Lymphangioleiomyomatosis-associated chylous pleural effusions have been shown to decrease or even resolve with sirolimus therapy. Also, pulmonary function seems to stabilize or improve with sirolimus treatment of lymphangioleiomyomatosis, and this response seems to be durable for at least 2 years (Taveira-DaSilva et al 2011).
Management of cardiac complications. A follow-up echocardiogram should be performed every 1 to 3 years in asymptomatic patients until regression of cardiac rhabdomyomas is documented. In addition to a baseline 12-lead ECG, an ECG is recommended at minimum every 3 to 5 years to monitor for conduction defects. Cardiac symptoms including congestive cardiac failure and arrhythmias may require symptomatic treatment, including medications, ablative procedures, pacemakers, resective surgery for obstructive tumors and, rarely, heart transplant (Demkow et al 1995). Screening abdominal sonography and chest radiography should be performed every 2 to 3 years before puberty and every year after puberty, for vascular aneurysms (Jost et al 2001).
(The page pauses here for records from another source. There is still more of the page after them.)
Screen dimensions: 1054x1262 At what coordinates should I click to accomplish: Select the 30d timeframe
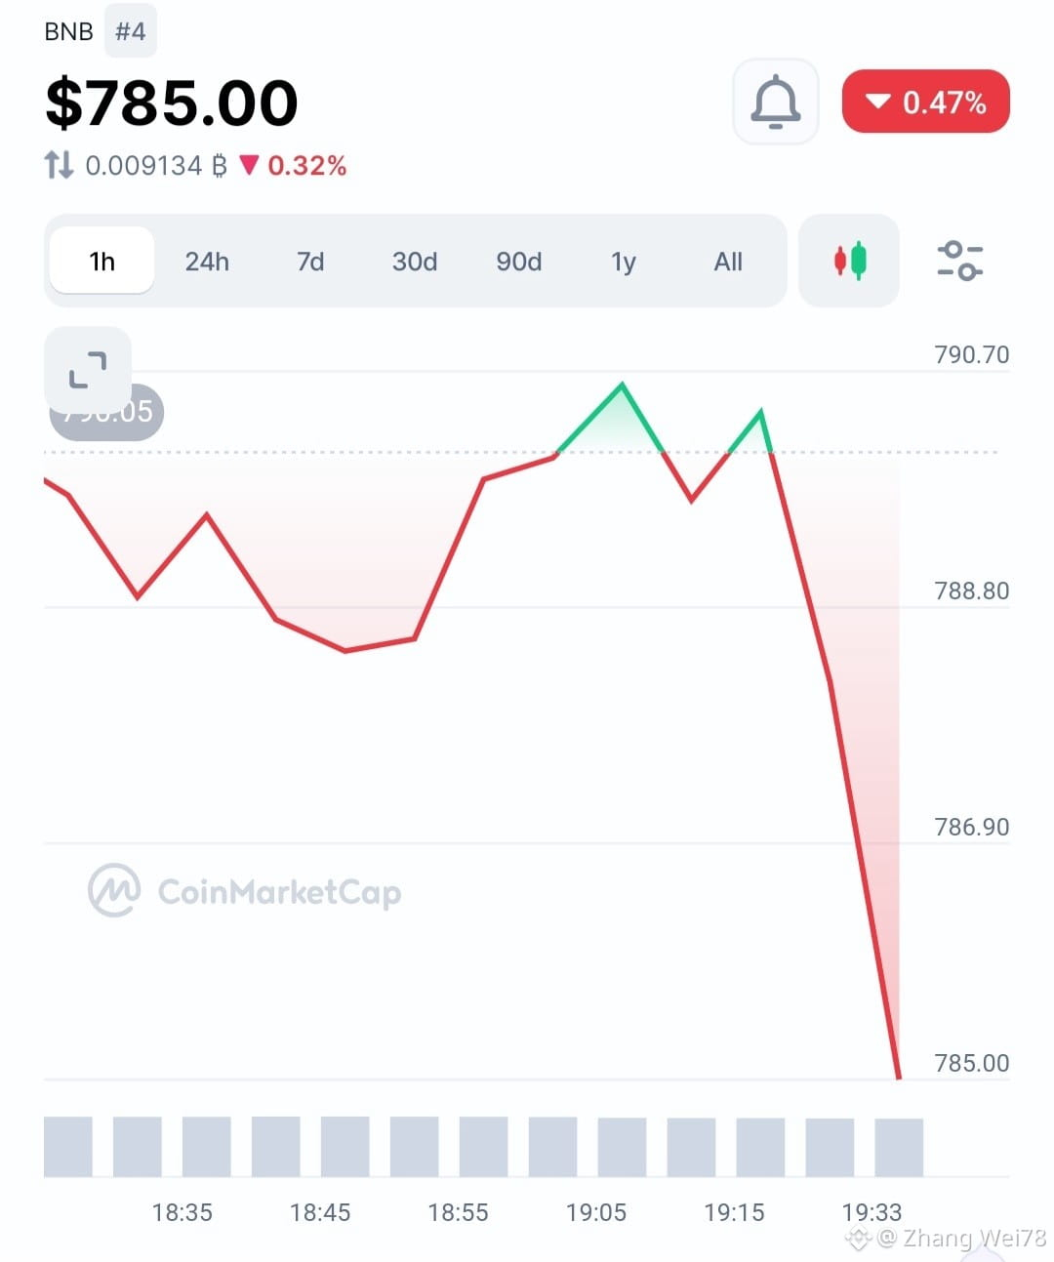[x=415, y=262]
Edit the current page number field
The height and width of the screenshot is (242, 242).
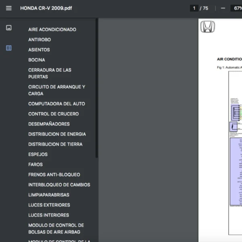tap(194, 8)
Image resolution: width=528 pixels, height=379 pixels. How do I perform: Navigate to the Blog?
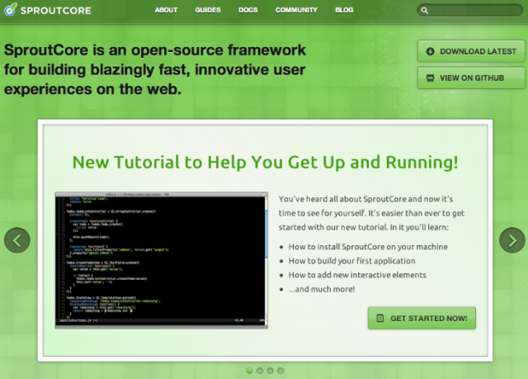tap(344, 11)

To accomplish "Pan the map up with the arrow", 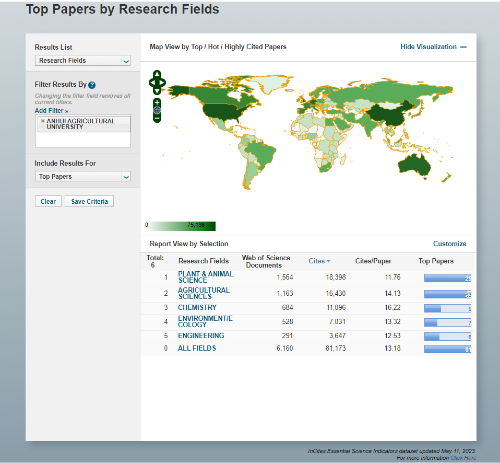I will (x=157, y=75).
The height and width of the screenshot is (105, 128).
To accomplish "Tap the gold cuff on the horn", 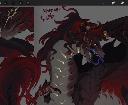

In patients with symptomatic retinal hamartomas with persistent and recurrent vitreous hemorrhage, pars plana vitrectomy is a therapeutic strategy (Mennel et al 2007). Surveillance of lesion growth by periodic imaging has been advised, although no conclusive guidelines exist yet. Annual eye examination is advised in asymptomatic patients.
There are reports and studies of benefits of topical rapamycin with or without tacrolimus for angiofibromas in children and adults (Tanaka et al 2013). Annual skin survey is recommended to assess for symptomatic or rapidly changing lesions. Dental assessments are advised every 3 to 6 months.
Everolimus is the only orally available mTOR inhibitor, which is typically titrated up from a dose of 4.5 mg/m2 body surface area to achieve a drug level in the range of 5 to 15 ng/ml. The most common side effects on mTOR inhibitors were stomatitis and upper respiratory tract infections. Other side effects included rash, gastrointestinal symptoms, increased total cholesterol, decreased fibrinogen levels, decreased white blood cell counts, anorexia, and urinary tract infections. This medication has been used for up to 4 years in tuberous sclerosis patients.